Amidst all the advantages that online information sharing has provided, there are particular disadvantages that has developed through time. Instead of just passing on documents in the internet, several users found a way to send in music and audio files of produced movies and music arrangements online (Chozick, 2012). Getting the latest productions and making them available online has made it easier for those who may not want to go to the theaters or perhaps buy their own DVD copies of the movies to acquire a file that would let them enjoy the said form of entertainment without having to pay as much. Back then, when it first started, the act was considered non-malicious as most of the sharers did not actually require money for their files to be downloaded by other users. Nevertheless, there has been the development of the different disadvantages of the act on the entertainment industry and how it is able to gain the profit that it supposedly deserves. At this point, coining the term “online piracy” began to give birth to what is now known as the illegal sharing of files over the internet (Lessig, 2004).

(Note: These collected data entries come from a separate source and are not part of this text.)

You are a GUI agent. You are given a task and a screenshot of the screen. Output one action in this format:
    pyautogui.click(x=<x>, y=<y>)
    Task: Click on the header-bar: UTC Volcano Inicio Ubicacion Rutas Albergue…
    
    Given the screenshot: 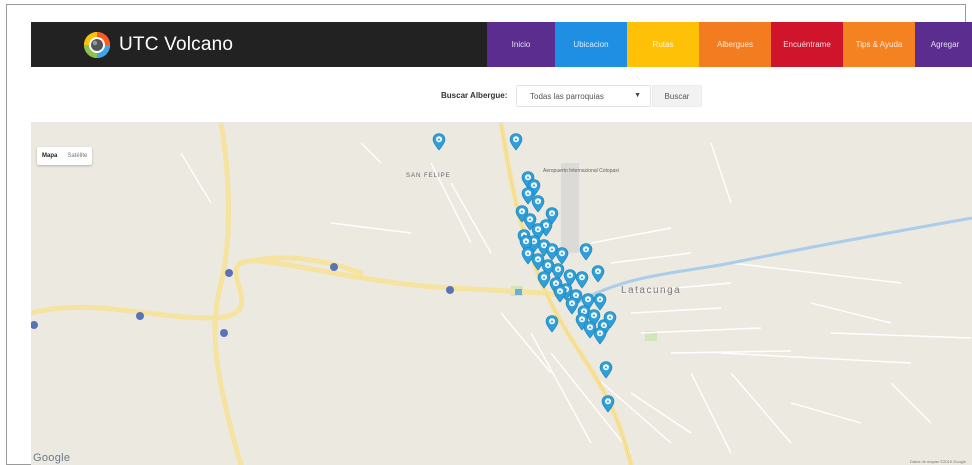 What is the action you would take?
    pyautogui.click(x=502, y=44)
    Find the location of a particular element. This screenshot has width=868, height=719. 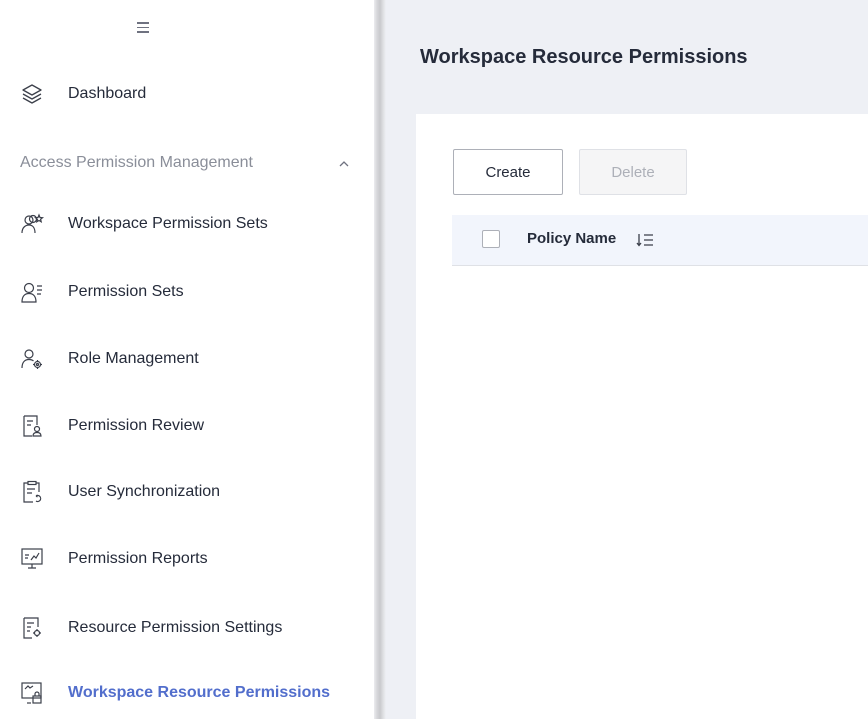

According to the surveys and legal records that RIAA or the Recording Industry Association of America, there are at least 56% of the supposed sales of the recording industry in America that results to nothing because of the existence of online piracy (Reilly, 2011). The agency claims that several internet users who undergo the file-sharing act should be stripped off from their anonymity thus making it easier of the agency to identify possible sources of online theft. This campaign by the agency however has been considered by most online users as a specific process of just stripping the market off from what they deserve to receive from the industry (Reilly, 2011). Users and sharers of file argue that the files they share are for free, thus should not be considered as something that they use to profit from.

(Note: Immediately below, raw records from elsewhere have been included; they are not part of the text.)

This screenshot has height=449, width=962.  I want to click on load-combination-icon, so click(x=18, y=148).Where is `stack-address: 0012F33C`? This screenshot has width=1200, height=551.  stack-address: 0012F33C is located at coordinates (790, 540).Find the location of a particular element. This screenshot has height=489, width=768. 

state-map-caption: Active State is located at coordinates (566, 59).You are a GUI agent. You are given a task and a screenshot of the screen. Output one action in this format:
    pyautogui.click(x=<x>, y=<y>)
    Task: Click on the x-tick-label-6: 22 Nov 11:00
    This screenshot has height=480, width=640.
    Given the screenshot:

Nevertheless, if the situation is closely given particular attention to, it could be understood how much the entertainment industry suffers from the act of online file sharing. According to Lessig’s (2004) book on Free Culture, the modern society has been lead to believe that because they are free, they are already allowed to do anything they may please do, especially if they are not even directly hurting anyone in the process (122). Due to this argument, sharers of file see nothing hurtful about what they are doing, in a way, some of them even believe that they are helping in the campaign towards promoting good and affordable products of the entertainment industry [both the visual and audio productions].

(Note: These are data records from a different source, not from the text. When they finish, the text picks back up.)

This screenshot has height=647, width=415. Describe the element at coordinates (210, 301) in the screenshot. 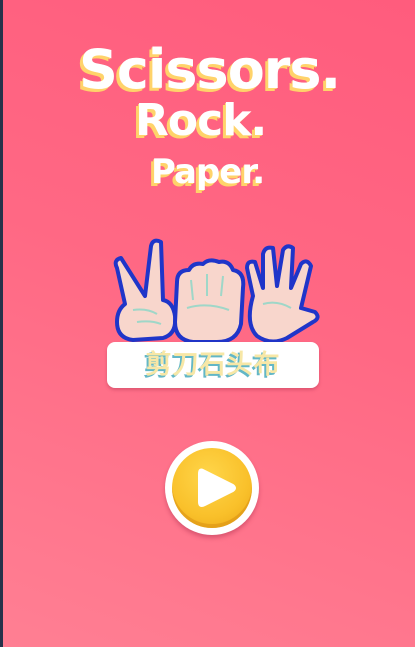

I see `rock-hand-icon` at that location. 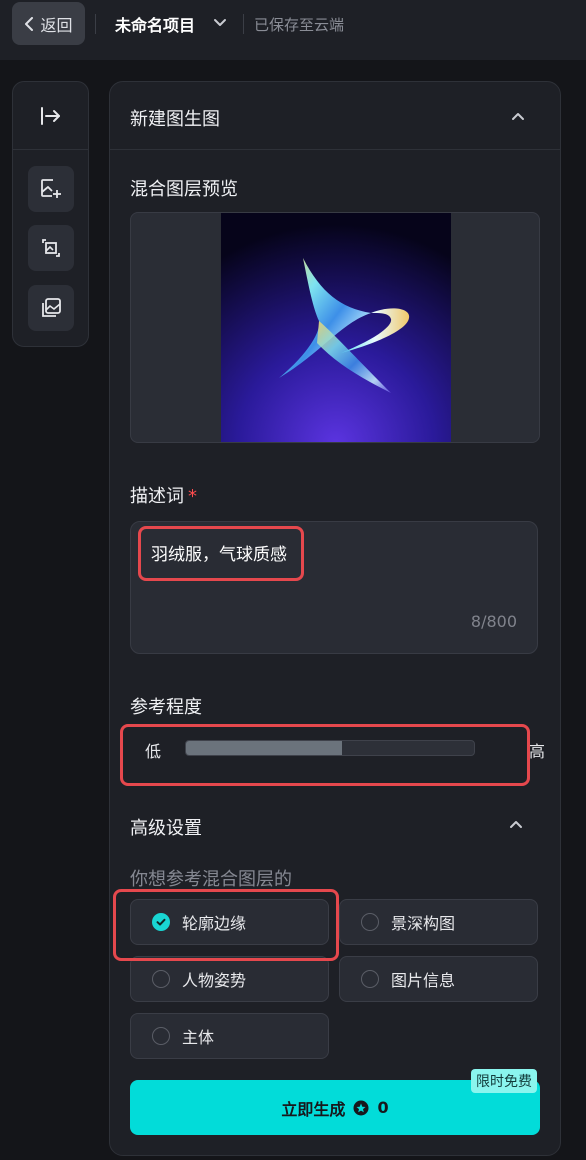 I want to click on back-button: 返回, so click(x=48, y=24).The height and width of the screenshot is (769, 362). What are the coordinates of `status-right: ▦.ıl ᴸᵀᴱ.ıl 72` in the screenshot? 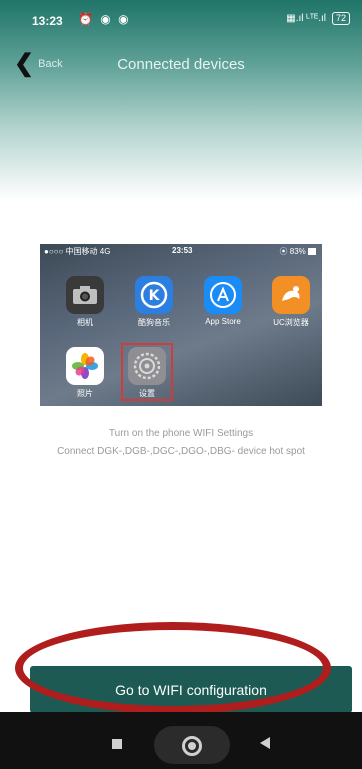 It's located at (318, 18).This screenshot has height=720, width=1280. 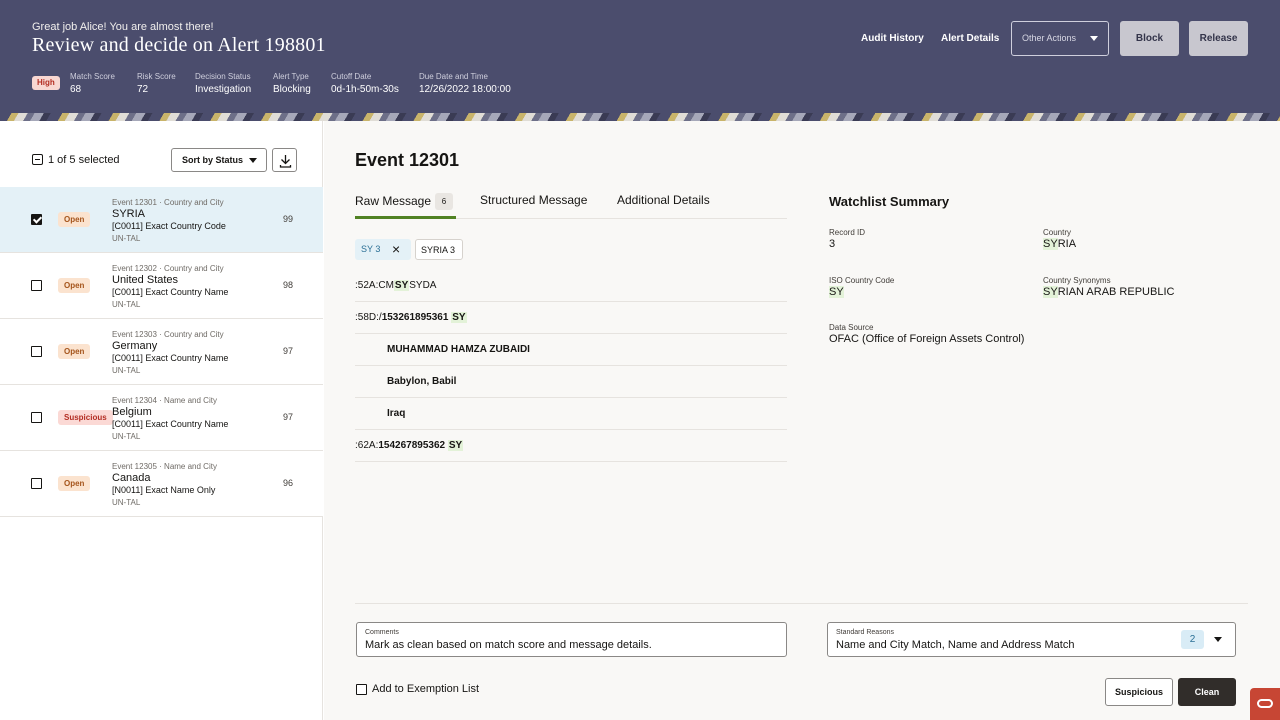 What do you see at coordinates (84, 160) in the screenshot?
I see `selection-count: 1 of 5 selected` at bounding box center [84, 160].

Nevertheless, it could be noted that the truth behind the matter involves the poor condition by which the entertainment industry is able to generate the ample amount of profit it hopes to earn from what it produces in the first place. What makes it harder for the entertainment industry to accept such condition of file sharing is the fact that the producers, the creators and even the actors put so much effort into the process of creating such pieces of work and yet they are not able to get ample earnings from it, although the popularity of their work may be accounted to be at a higher rate [because of their works being made free for the public to enjoy].
This is the reason why SOPA or the Stop Online Piracy Act has been introduced to the society (Reilly, 2011). Online sharers are then encouraged to stop sharing files that are considered to have copyright notes. Users on the other end are specifically directed to pay and download from legal sources hence making it easier for them to get their desired entertainment pieces at a much lower price than when they are to buy the records or the movies from particular distributing shops. Although the rule of SOPA was rather agreeable for most producers and the entertainment industry as a whole, online users argue that it is a specific move against their freedom as citizens who simply want to get what they deserve through free sharing (Chozick, 2012).
Overall, it could be noted that with the emergence of online piracy or online theft, the condition of the entertainment industry is being jeopardized especially that the ones who are engaged in the industry are likely considered to have been specifically robbed off from the efforts that they put forth just to come up with particular story lines and specific musical arrangements to entertain the public with (Smith, 2012). Whether it is for business or for the plain hope of sharing what one has for free, sharing or distributing something that is not personally owned by the giver is considered theft and thus should be stopped, may it be online or not.
Chozick, Amy (July 9, 2012). “Tech and Media Elite Are Likely to Debate Piracy“. New York Times.
Lessig, L. (2004). Free Culture: How Big Media Uses Technology and the Law to Lock Down Culture and Control Creativity. Penguin Books.
Reilly, A. M. (November 16, 2011). “The Stop Online Piracy Act: What Industry Leaders Can Do About It“. Industry Leaders Magazine.
Smith, Lamar (January 9, 2012). “Fighting Online Piracy (Letter)”. New York Times.